Originating with multiple whistleblower actions filed by a podiatrist and others working with the plastic surgeon and his medical practice, the settlement resolves allegations that Dr. Joel Aronowitz and his related entities, Joel A. Aronowitz, M.D., a medical corporation, Tower Multi-Specialty Medical Group, Tower Wound Care Center of Santa Monica, Inc., Tower Outpatient Surgery Center, Inc., and Tower Medical Billing Solutions, together with Dr. Aronowitz’s son, Daniel Aronowitz, falsified the place of service for skin grafts and billed multiple times for single-use skin substitute products.
As to the place of service allegations, the government contended that the settling parties made claims stating that wound-care procedures involving single-use skin substitutes that were actually performed in one location, for example, in the medical practice setting, were performed in both the medical practice setting and in the ASC setting.
Additionally, the government alleged that Dr. Aronowitz failed to properly dispose of unused portions of single-use skin graft materials and, instead, used them in later procedures involving other Medicare and Medicaid beneficiaries, resulting in thousands of instances of double billing.
In addition to the monetary settlement, the parties agreed that Dr. Aronowitz and Tower Multi-Specialty Medical Group will be excluded from Medicare, Medicaid, and all other federal health care programs for a period of 15 years, and that Daniel Aronowitz, who was the CEO of Tower Medical Billing Solutions and the Director of Revenue Cycle Management for Tower Wound Care Center of Santa Monica, will be excluded for three years.
Note that the whistleblowers’ and the government’s allegation were just that, allegations, and that the settlement resolves them without any admission of liability and without any determination of liability.

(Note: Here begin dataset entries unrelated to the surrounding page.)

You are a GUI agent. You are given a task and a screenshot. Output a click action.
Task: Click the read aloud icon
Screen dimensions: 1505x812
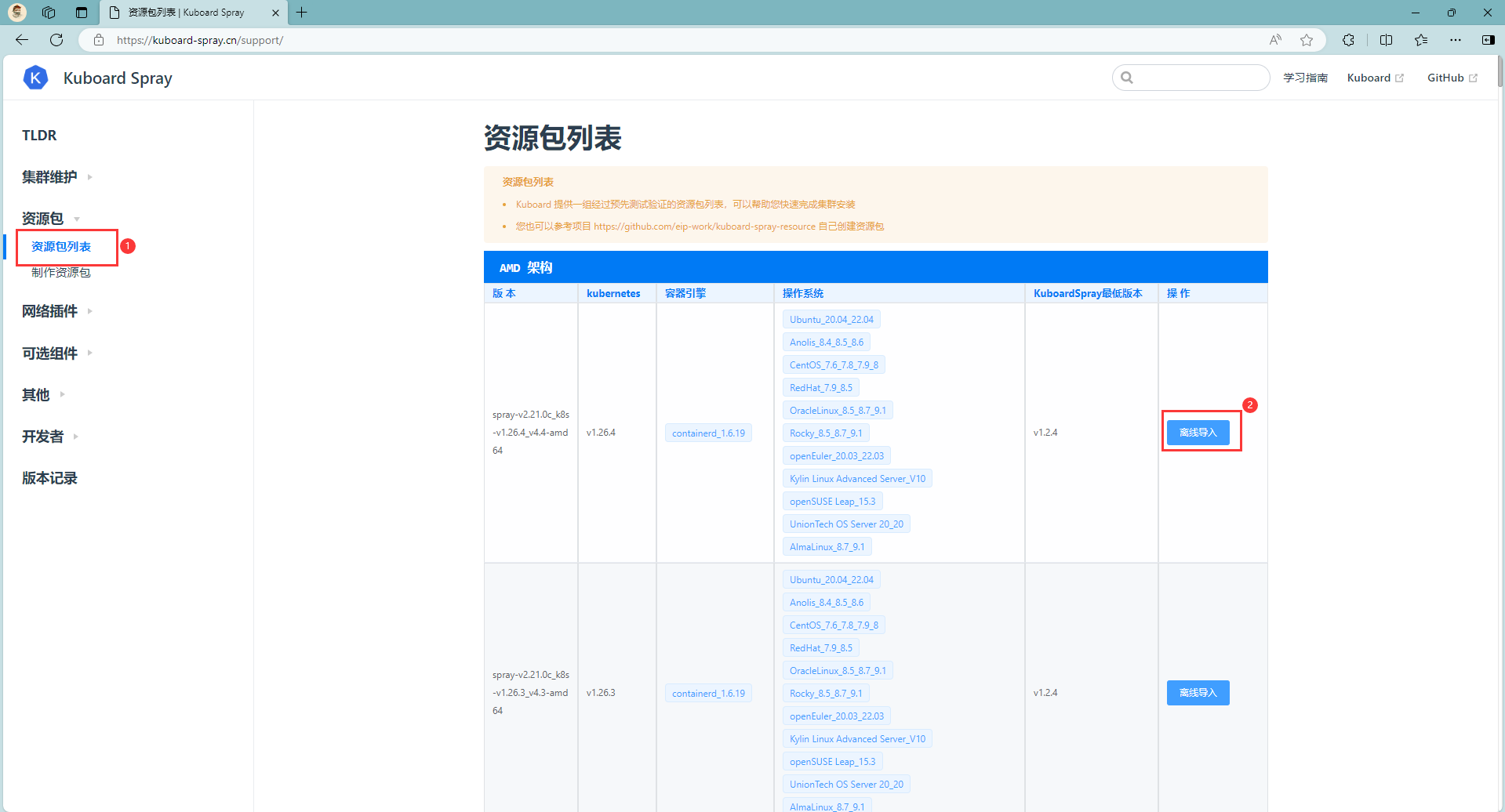coord(1275,40)
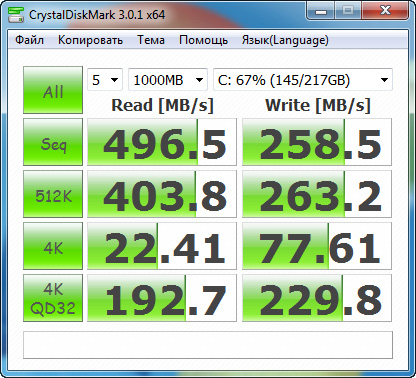This screenshot has width=416, height=378.
Task: Click the 4K QD32 write result 229.8
Action: click(317, 298)
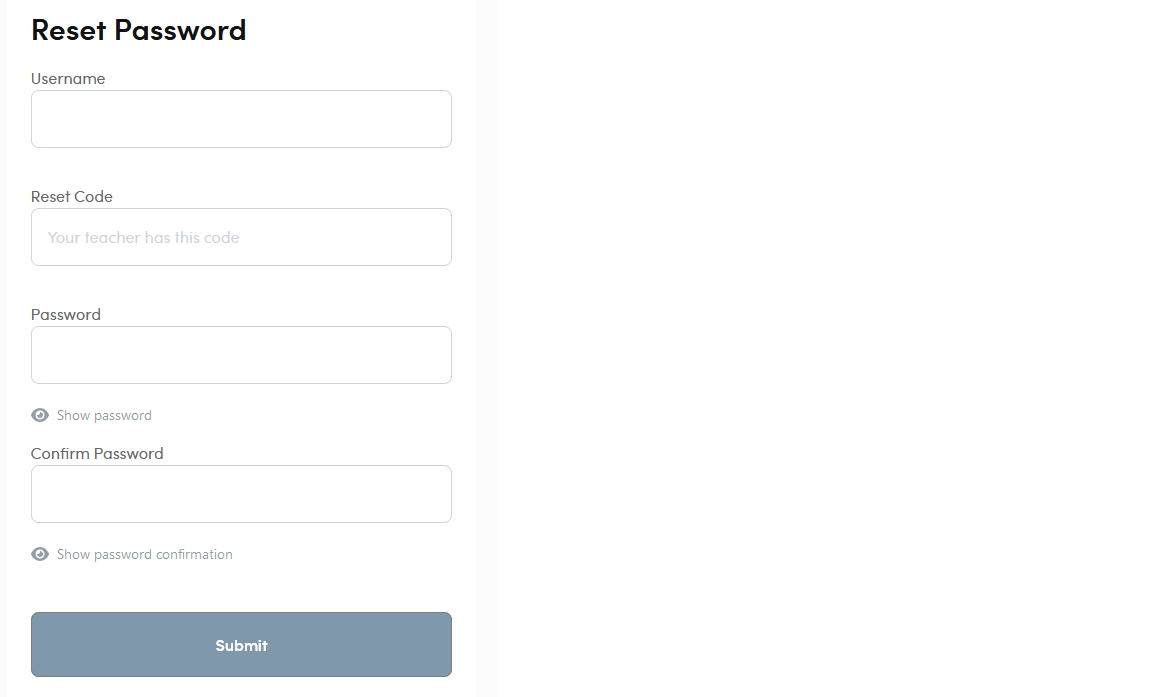Click the Submit text on the gray button
The height and width of the screenshot is (697, 1152).
click(241, 645)
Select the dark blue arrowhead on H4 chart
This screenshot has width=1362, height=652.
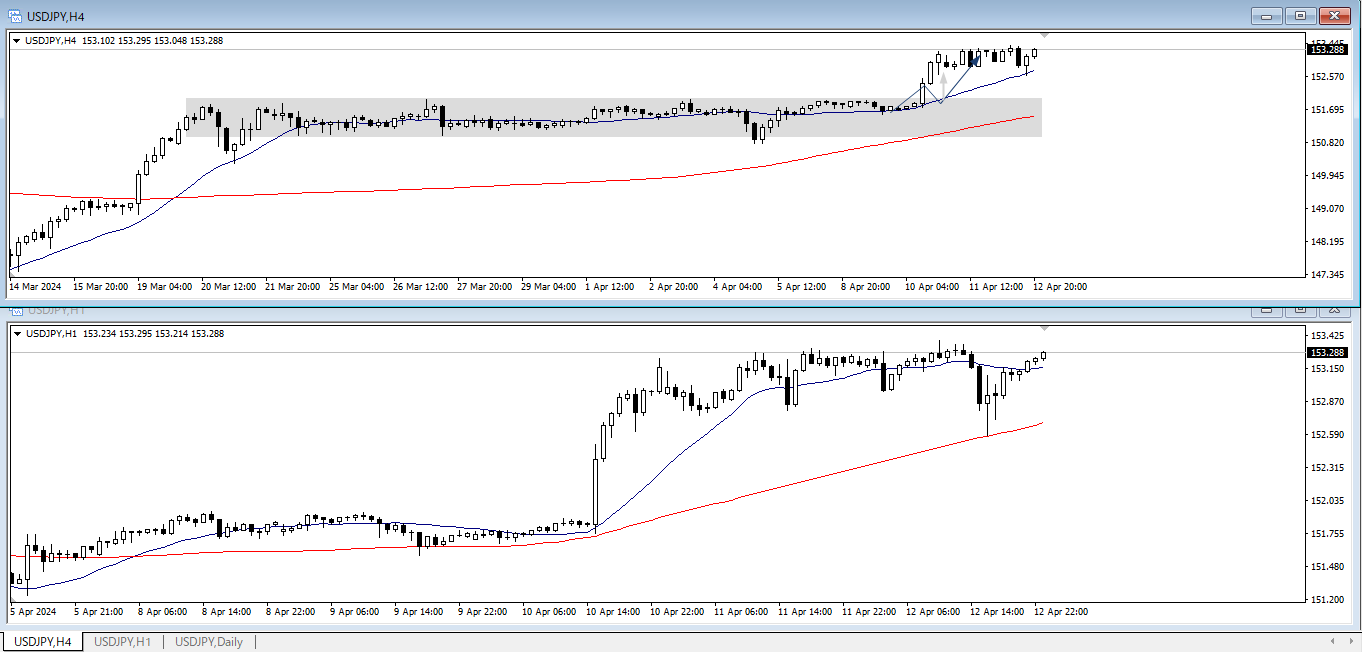pyautogui.click(x=976, y=59)
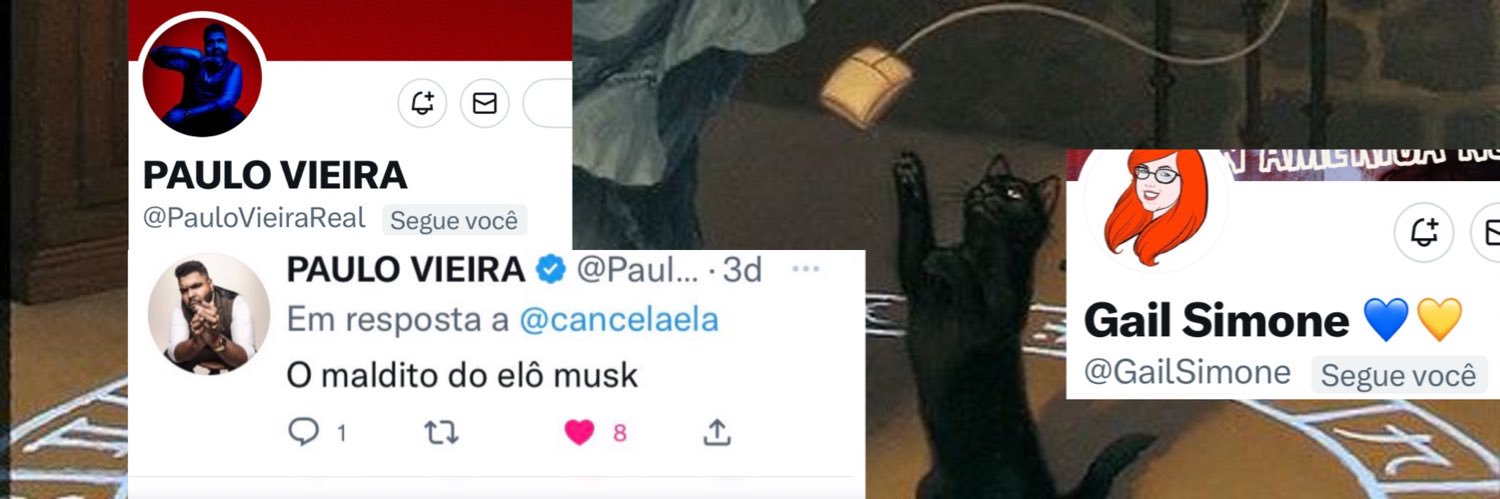Screen dimensions: 1500x499
Task: Click the share upload icon on the tweet
Action: coord(716,432)
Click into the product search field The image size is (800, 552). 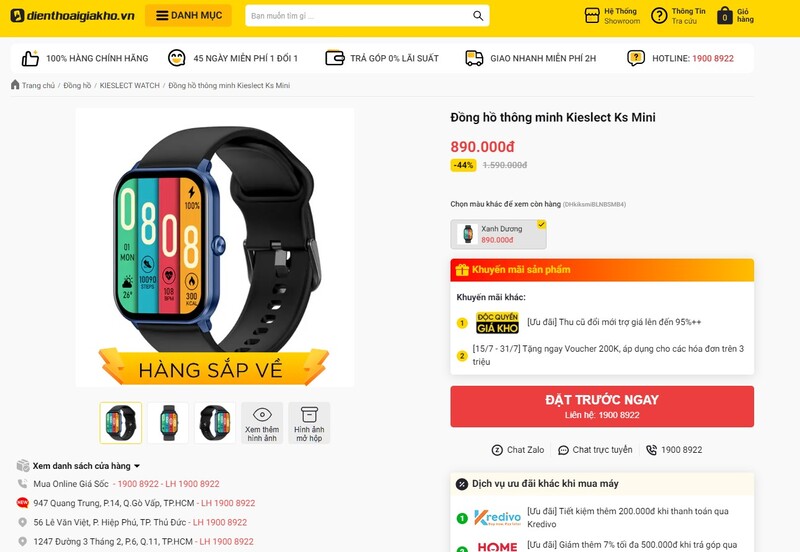click(x=359, y=16)
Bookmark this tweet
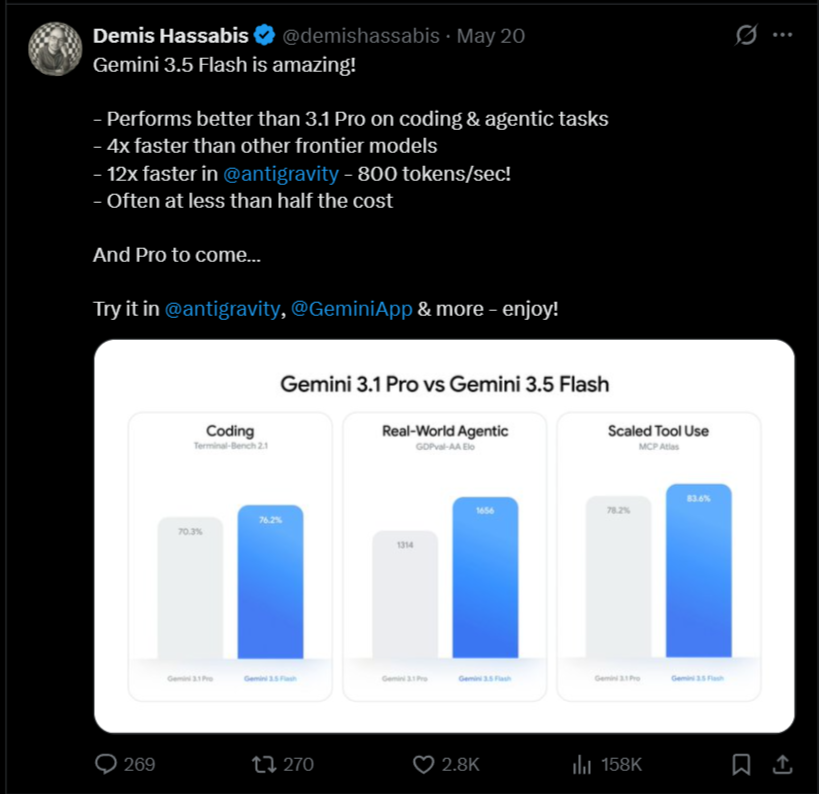 [741, 765]
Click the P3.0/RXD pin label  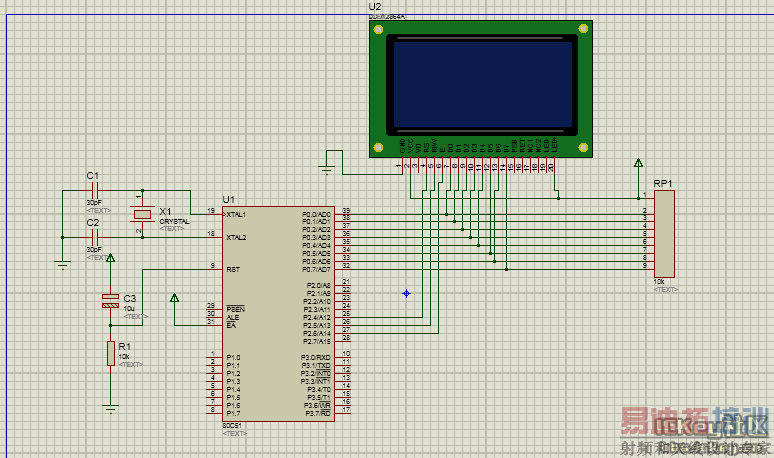[x=316, y=357]
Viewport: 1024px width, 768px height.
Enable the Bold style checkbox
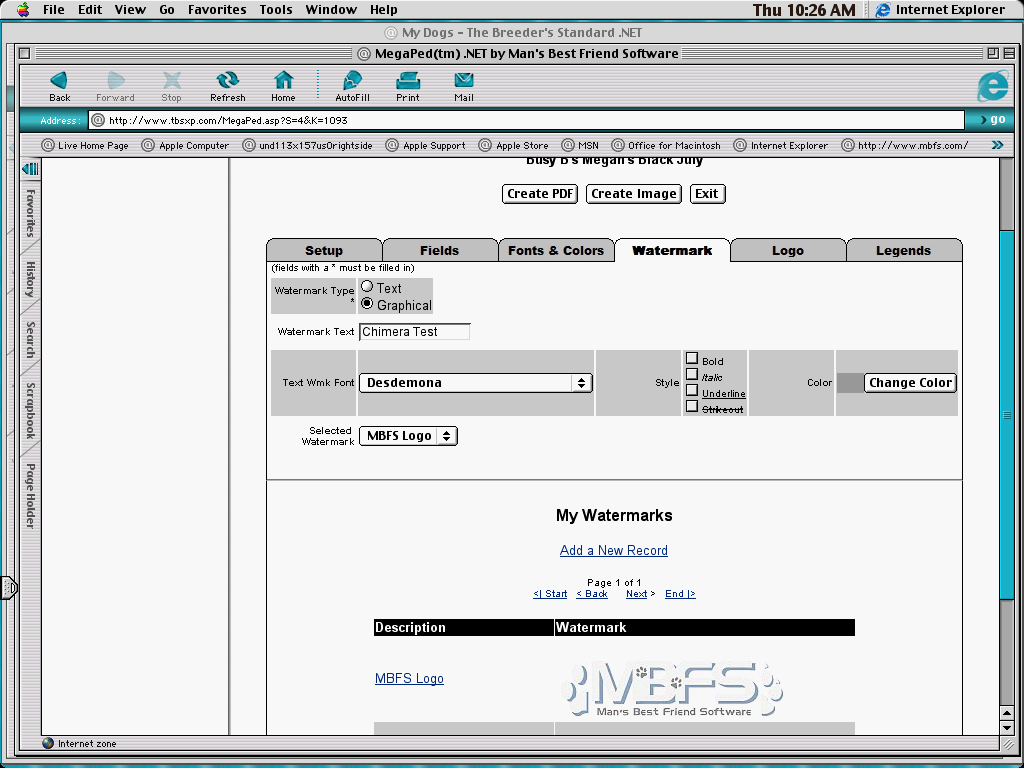click(x=692, y=359)
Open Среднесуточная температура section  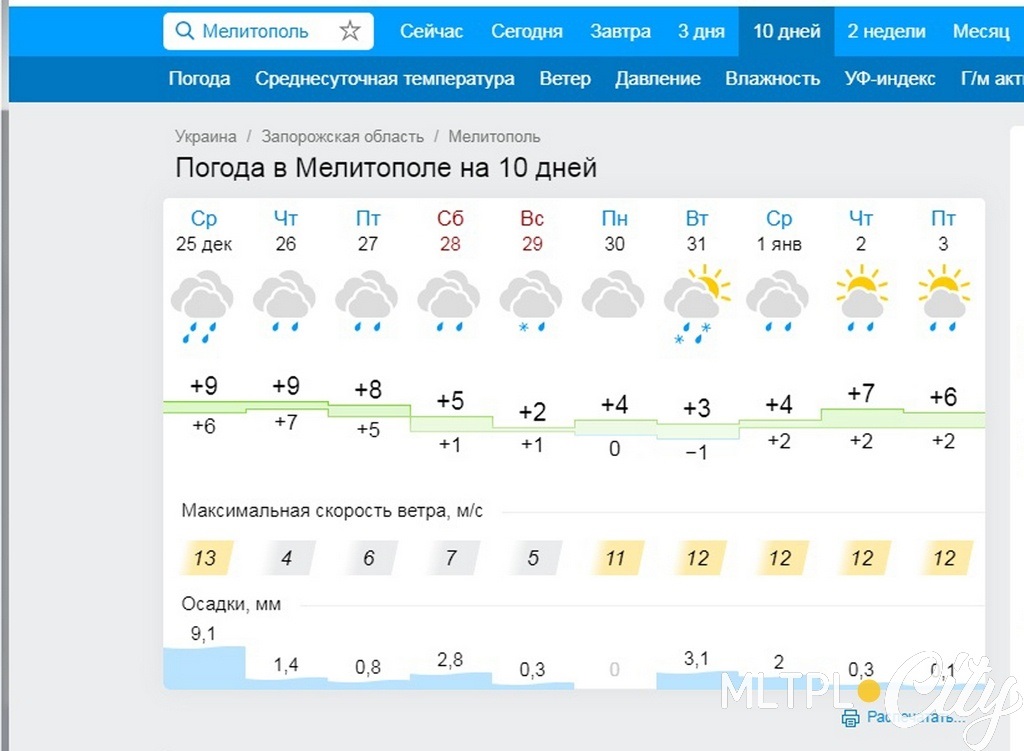coord(385,78)
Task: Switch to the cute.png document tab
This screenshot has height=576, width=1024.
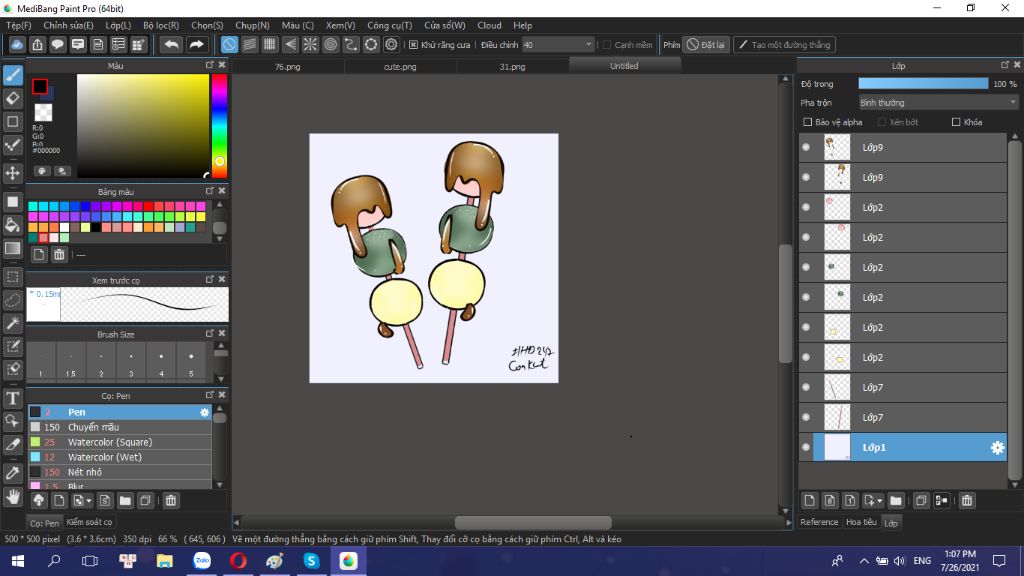Action: (400, 66)
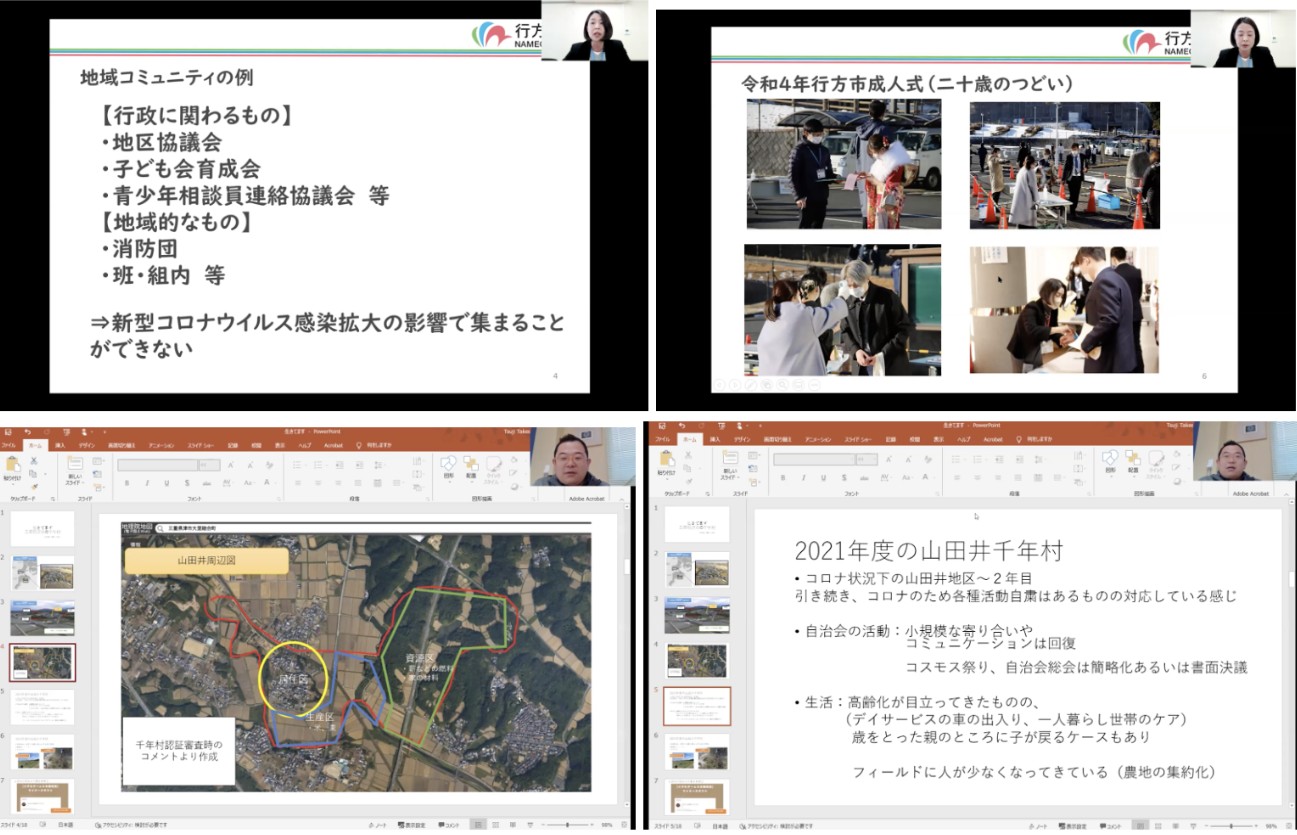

The general takeaways for you
1. Be extremely diligent when submitting claims for reimbursement to any third party payor, whether or not it’s a federal health care program. Unfortunately, this rule applies even if you’re not the one finalizing the submission of claims: Physicians suffer from the false claims made negligently or intentionally by office, management company, and billing company staff.
2. It’s almost universally the case that whistleblowers come from within your practice or organization, including other physicians with whom you are associated, such as within your medical practice or within your surgery center, or from business associates such as outside billing services, a/k/a revenue cycle management companies.
3. False Claims Act civil settlements are not necessarily the end of any particular story because they do not resolve potential criminal liability for the same underlying acts. You can settle civil allegations in the morning and be arrested before the end of lunch.
4. Engage in an active, not a passive, compliance program, which is far more than having a “compliance plan”.